Some of the people who blew my mind and really influenced my life and career include Mike Tyson, Amanda, Prince, el Bulli and a legend of the Nottingham chef community, a guy called Rick Murphy – his real name is Mick Walton. He was a real rock’n’roller, drinker and night owl who, when I was a 20-, 21-year-old chef and he was 20 years older, was a real mentor and tonic to me and had answers to all I was curious about at two or three in the morning. He was making every dish simpler and simpler. He’d say things like, “I don’t use stock any more – just a little water”, and, “I don’t have to taste things, I just have to look nowadays.”
Working at Le Petit Blanc [Raymond Blanc’s restaurant chain, which closed in 2003] was a very hard, busy period. I’d just got married and come back from St Lucia and moved into a B&B in Oxford. Monsieur Blanc was a brilliant character who can still inspire a whole team. I remember one evening, say 11pm, he came into the kitchen to show us how to make his mum’s famous crepes. Then he stopped and said, “Let’s have an arm wrestle.” I remember him looking at me after a couple of attempts arm-wrestling the other chefs, and he decided it wasn’t the best idea and so feigned an injury and went off into the night.
I have eaten all over the world with Heston Blumenthal and he’s the perfect companion because of his encyclopaedic knowledge on all matters of food and drink. I cannot share a lot of the stories with you, unfortunately.
▬▬▬▬▬▬▬▬▬▬
[WHAT TO DO]:
• A. According to the chef's recollections, in what year did Le Petit Blanc close?
• B. Copy the chef's recollections word for word, starting at "Working at Le" and ending at "with you, unfortunately.".
• C. Which names appear in the chef's recollections as having influenced the writer's life and career?
▬▬▬▬▬▬▬▬▬▬
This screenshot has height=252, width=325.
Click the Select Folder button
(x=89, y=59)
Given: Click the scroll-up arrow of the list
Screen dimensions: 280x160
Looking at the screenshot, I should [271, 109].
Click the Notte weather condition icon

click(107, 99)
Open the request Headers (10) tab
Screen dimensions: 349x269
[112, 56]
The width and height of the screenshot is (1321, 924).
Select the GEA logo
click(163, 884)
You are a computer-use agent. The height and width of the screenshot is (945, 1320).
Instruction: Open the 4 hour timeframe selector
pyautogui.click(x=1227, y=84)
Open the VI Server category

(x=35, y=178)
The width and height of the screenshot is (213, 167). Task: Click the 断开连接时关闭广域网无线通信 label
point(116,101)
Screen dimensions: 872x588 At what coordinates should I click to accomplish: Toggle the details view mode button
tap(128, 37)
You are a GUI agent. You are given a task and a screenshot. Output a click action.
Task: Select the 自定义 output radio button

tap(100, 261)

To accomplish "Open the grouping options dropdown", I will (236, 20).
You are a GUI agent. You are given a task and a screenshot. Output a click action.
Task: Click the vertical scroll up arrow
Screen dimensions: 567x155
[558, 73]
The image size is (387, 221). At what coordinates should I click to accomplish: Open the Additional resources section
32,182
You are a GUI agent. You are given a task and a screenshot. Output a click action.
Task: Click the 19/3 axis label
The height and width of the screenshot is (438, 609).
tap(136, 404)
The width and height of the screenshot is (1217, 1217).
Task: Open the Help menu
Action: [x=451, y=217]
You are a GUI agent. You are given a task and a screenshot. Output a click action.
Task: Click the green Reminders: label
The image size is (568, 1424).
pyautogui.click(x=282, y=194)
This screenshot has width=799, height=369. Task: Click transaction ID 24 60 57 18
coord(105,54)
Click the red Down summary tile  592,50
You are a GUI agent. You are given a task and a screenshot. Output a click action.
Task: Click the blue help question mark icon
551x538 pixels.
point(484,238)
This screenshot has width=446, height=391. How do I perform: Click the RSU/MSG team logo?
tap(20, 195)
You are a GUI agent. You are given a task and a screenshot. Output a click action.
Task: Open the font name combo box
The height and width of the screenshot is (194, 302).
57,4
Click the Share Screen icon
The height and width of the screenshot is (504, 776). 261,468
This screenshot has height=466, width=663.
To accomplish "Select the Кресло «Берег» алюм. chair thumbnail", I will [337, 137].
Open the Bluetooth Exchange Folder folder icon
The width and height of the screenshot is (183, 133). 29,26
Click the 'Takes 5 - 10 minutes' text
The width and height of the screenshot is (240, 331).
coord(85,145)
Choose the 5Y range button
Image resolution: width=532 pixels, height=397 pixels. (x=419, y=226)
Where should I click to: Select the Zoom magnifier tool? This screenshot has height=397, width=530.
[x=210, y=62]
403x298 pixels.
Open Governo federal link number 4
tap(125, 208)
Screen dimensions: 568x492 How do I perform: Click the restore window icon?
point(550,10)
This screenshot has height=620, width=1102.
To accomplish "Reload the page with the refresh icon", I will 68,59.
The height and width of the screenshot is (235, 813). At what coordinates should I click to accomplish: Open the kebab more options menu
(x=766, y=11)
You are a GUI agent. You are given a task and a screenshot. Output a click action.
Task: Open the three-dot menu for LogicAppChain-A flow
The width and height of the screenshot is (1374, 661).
▬▬▬▬▬▬▬▬▬▬
[RESPONSES PER TASK]:
• A. 2003

• B.
Working at Le Petit Blanc [Raymond Blanc’s restaurant chain, which closed in 2003] was a very hard, busy period. I’d just got married and come back from St Lucia and moved into a B&B in Oxford. Monsieur Blanc was a brilliant character who can still inspire a whole team. I remember one evening, say 11pm, he came into the kitchen to show us how to make his mum’s famous crepes. Then he stopped and said, “Let’s have an arm wrestle.” I remember him looking at me after a couple of attempts arm-wrestling the other chefs, and he decided it wasn’t the best idea and so feigned an injury and went off into the night.
I have eaten all over the world with Heston Blumenthal and he’s the perfect companion because of his encyclopaedic knowledge on all matters of food and drink. I cannot share a lot of the stories with you, unfortunately.

• C. Mike Tyson, Amanda, Prince, el Bulli, Rick Murphy